Uns geht es indes um den Umgang der radikalen Linken – als Teil derer wir uns verstehen – mit den rechtsterroristischen Morden, der Aufarbeitung und den Debatten um die Frage „Was nun?“. Wir müssen uns eingestehen, verschlafen zu haben. Anders kann man es nicht nennen, denn jede Antifa-Gruppe, die sich länger mit dem Thema Neonazismus auseinandersetzt, kann es eigentlich nicht sonderlich verwundern, dass drei besonders eifrige Neonazis Jahre lang durchs Land zu ziehen und Migranten töten.
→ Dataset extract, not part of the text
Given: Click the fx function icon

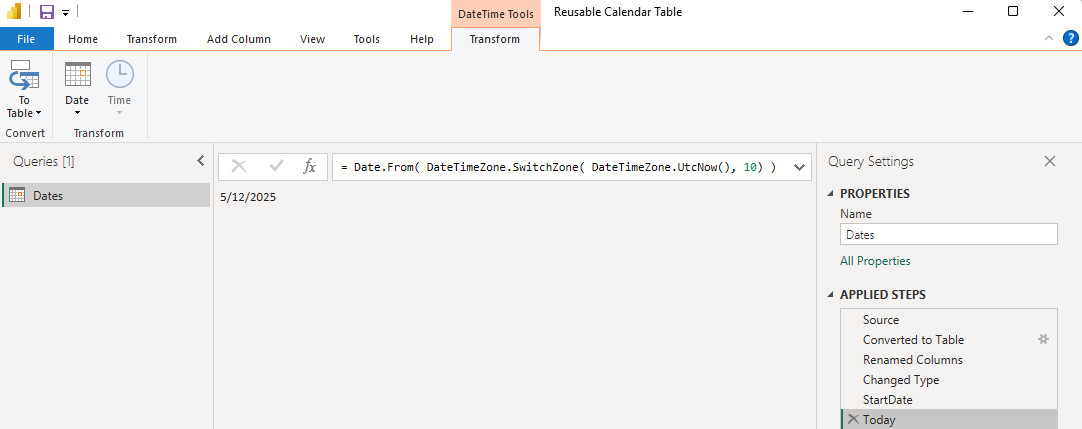Looking at the screenshot, I should 310,167.
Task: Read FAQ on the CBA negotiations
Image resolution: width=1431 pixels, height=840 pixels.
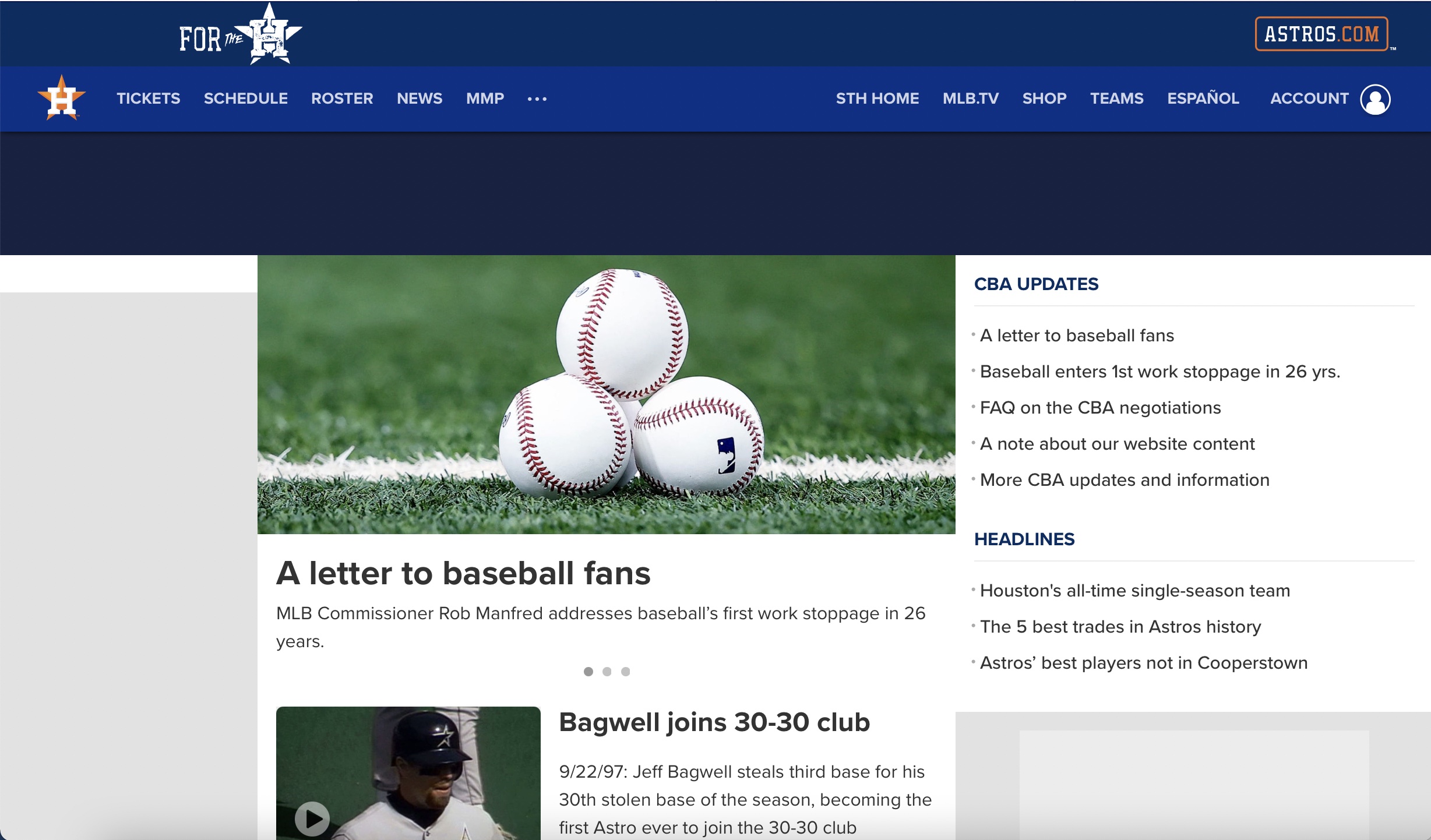Action: click(x=1100, y=408)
Bereits in den 1980er Jahren gab es Bombenanschläge durch Neonazis der „Wehrsportgruppe Hoffmann“ und ein Jahrzehnt später setzen Neonazis, tatkräftig unterstützt durch einen rassistischen deutschen Mob, allerorts Flüchtlingsheime in Brand. Eine Überraschung, dass einige Nazis ihre Wahnvorstellung von dem Konzept der „Volksgemeinschaft“ auch mit Waffengewalt umsetzen, ist es also nicht, zumal die drei ausführenden Neonazis der NSU, gerade in dieser Zeit der Pogrome gegen Flüchtlinge „sozialisiert“ wurden.
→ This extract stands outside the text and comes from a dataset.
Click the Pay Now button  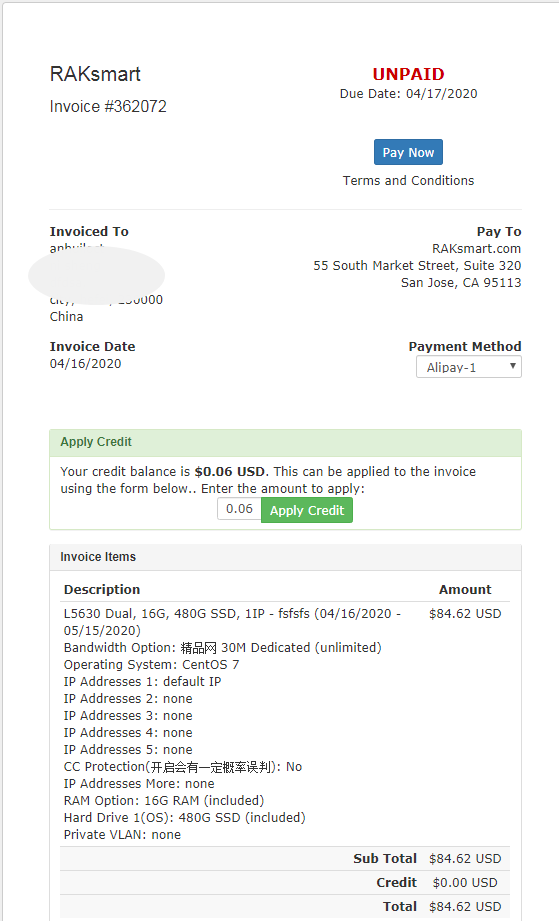click(x=408, y=152)
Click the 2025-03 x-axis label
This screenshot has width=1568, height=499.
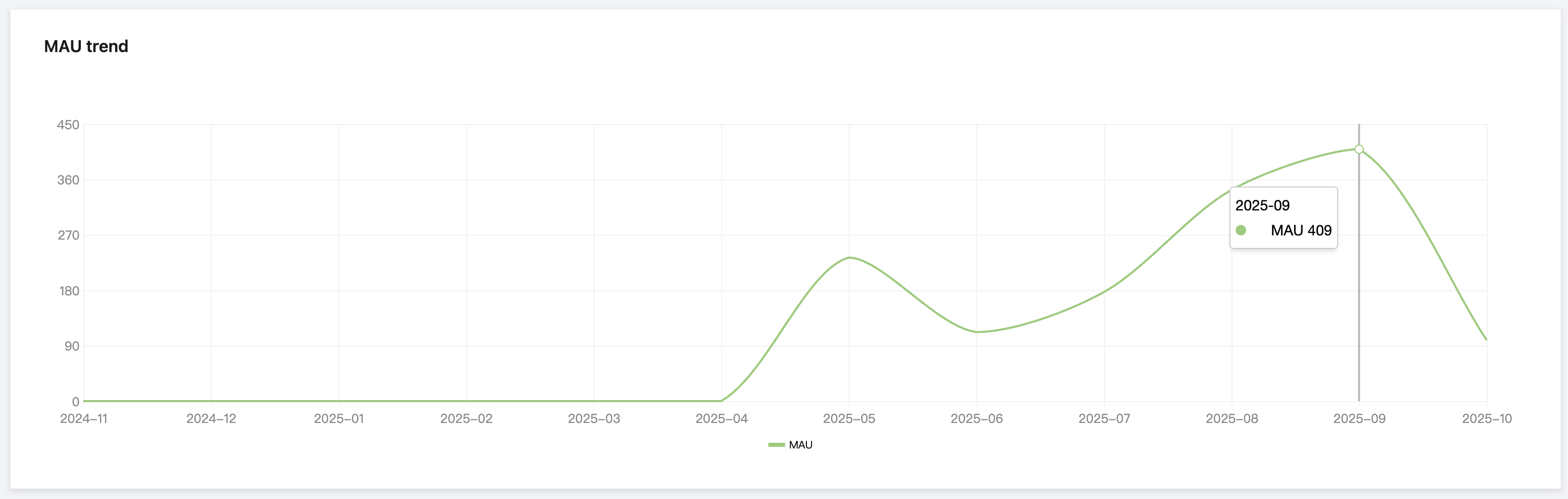(x=593, y=419)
Spätestens seit 2001 und dem damaligen NPD-Verbotsantrag muss auch klar sein, dass der Verfassungsschutz Neonazis zumindest finanziell unterstützt. Wir fragen uns daher, was uns an dieser bitteren Realität noch schockieren soll? Wir hätten es doch eigentlich besser wissen müssen, oder? Für uns als linksradikale Gruppe stellt sich dergestalt die Frage, warum wir nicht viel eher reagiert haben? Warum wir nicht schon bei der von Rassismus geprägten medialen Berichterstattung von „Dönermorden“ interveniert haben? Warum wir nicht reagiert haben, als Verwandte der NSU-Opfer sich öffentlich(!) zu Wort gemeldet haben und von der Möglichkeit einer rechten Täterschaft gesprochen haben? Damit wollen wir nicht sagen, dass wir, stellvertretend für deutsche Ermittlungsbehörden, hätten aktiv werden müssen. Es geht uns nicht darum „Staatsantifaschismus“ zu betreiben, sondern die eigene Untätigkeit zu hinterfragen.
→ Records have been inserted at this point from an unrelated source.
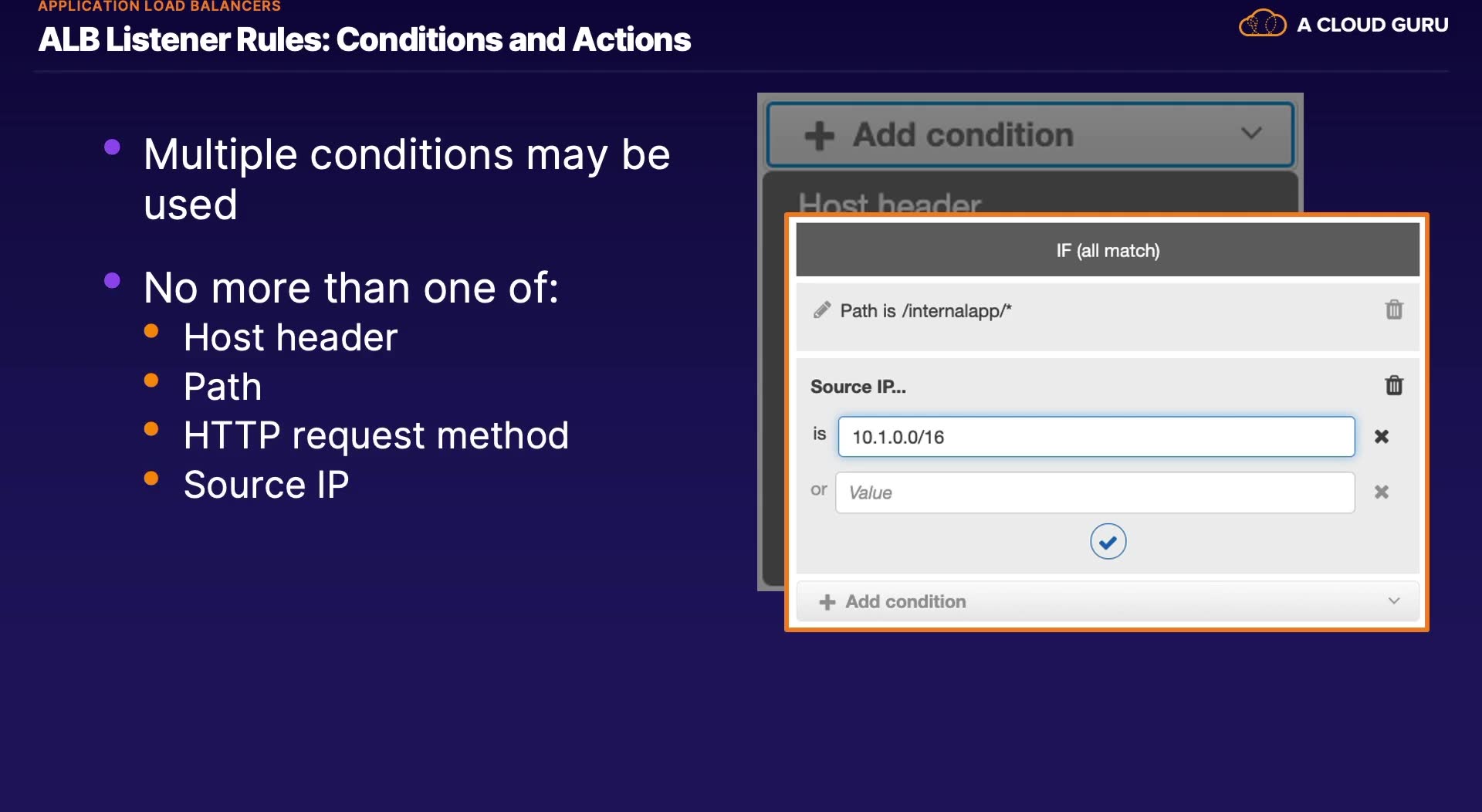Click the slide title ALB Listener Rules
1482x812 pixels.
click(364, 40)
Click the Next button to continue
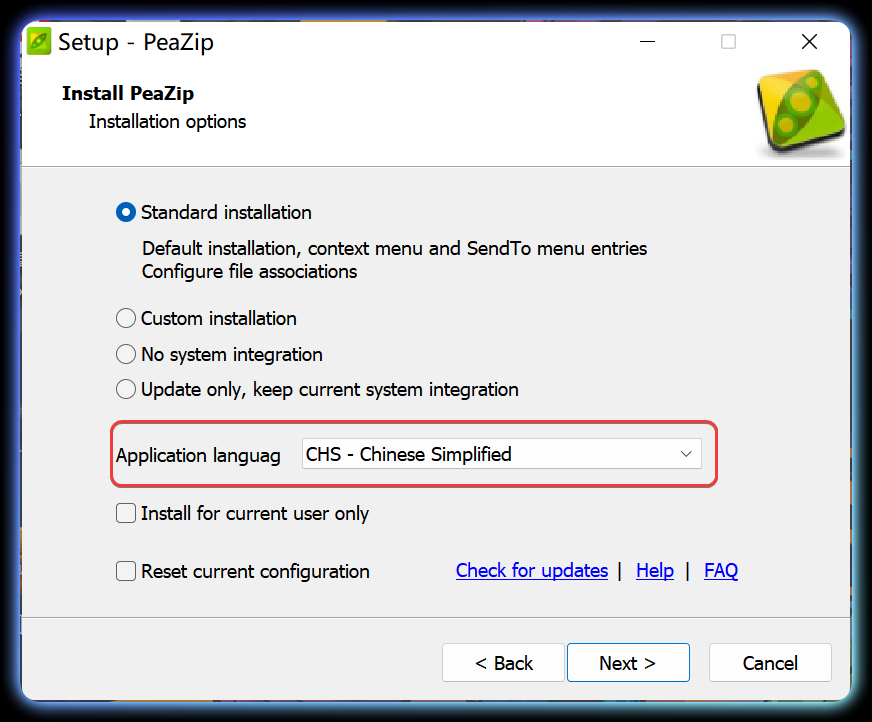This screenshot has height=722, width=872. pyautogui.click(x=628, y=662)

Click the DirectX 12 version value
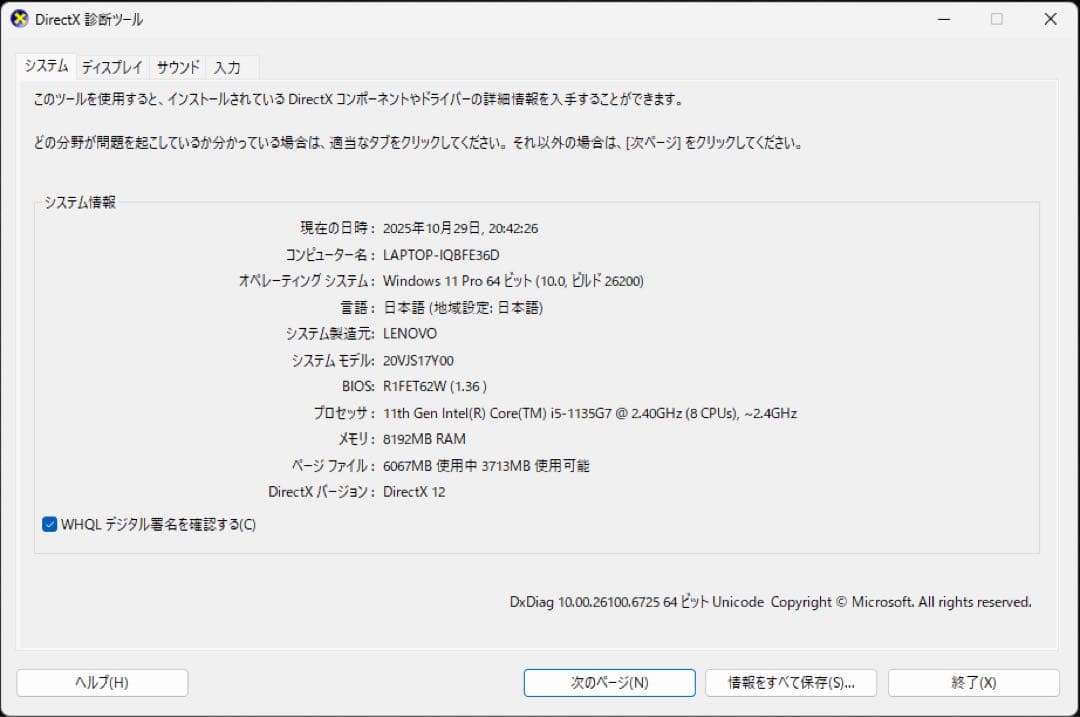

Darüber hinaus finden wir es ebenso wichtig, die NSU-Morde schärfer zu analysieren. Dass der Verfassungsschutz seinen Job nicht gemacht hat, ist klar. Ebenso richtig ist der Verweis auf die Vergangenheit der Behörde und die Kritik an der von dem Verfassungsschutz vertretenden Extremismustheorie. Allerdings lassen sich die Taten des NSU nicht auf den Verfassungsschutz reduzieren, so wie es das Werbeplakat zu der Demonstration in Köln suggeriert. Auf diese Weise werden die Morde im schlimmsten Falle verharmlost oder die Analysen enden in Verschwörungstheorien von einer vermeintlich bewussten Zusammenarbeit zwischen Staat und Neonazis. Vielleicht hätten die Taten durch ein kompetenteres Auftreten des VS verhindert werden können, die Ideologie der drei MörderInnen aus Thüringen jedoch nicht. Daher sind für uns die gesellschaftlichen Zustände, in denen der NSU agieren konnte, viel entscheidender. Da auch der Verfassungsschutz nur ein Teil dieser Zustände ist, wäre es wichtiger, den Blick auf einen gesamtgesellschaftlichen Rassismus zu werfen und diesen anzugreifen, statt nur eine Behörde verantwortlich zu machen. Dieser Blick gehört dann auch auf die eigene Szene und Strukturen gerichtet, um sich der eigenen „blinden Flecken“ und Probleme bewusst zu werden, anstatt nur zu versuchen, aus der Mordserie Profit für die eigene Sache zu schlagen.

Für uns ergeben sich demnach daraus vorerst zwei Schlüsse: Zum einen muss die radikale Linke sich auch öffentlichen Debatten im Umgang mit den Morden der NSU selbstkritischer stellen und sich der eigenen diesbezüglichen theoretischen und praktischen Fehlstellen bewusst werden. Zum anderen ist es nötig, dass sich Antifa-Gruppen wieder mehr dem Themengebiet „Antirassismus“ widmen und die oftmals geforderte Praxis der Solidarität mit Flüchtlingen Realität wird. Erst gestern zum Beispiel zeigte sich in Essen, dass AntifaschistInnen aus dem Ruhrgebiet sich erfreulicherweise diesem Thema wieder verstärkt annehmen – zuletzt mit Erfolg.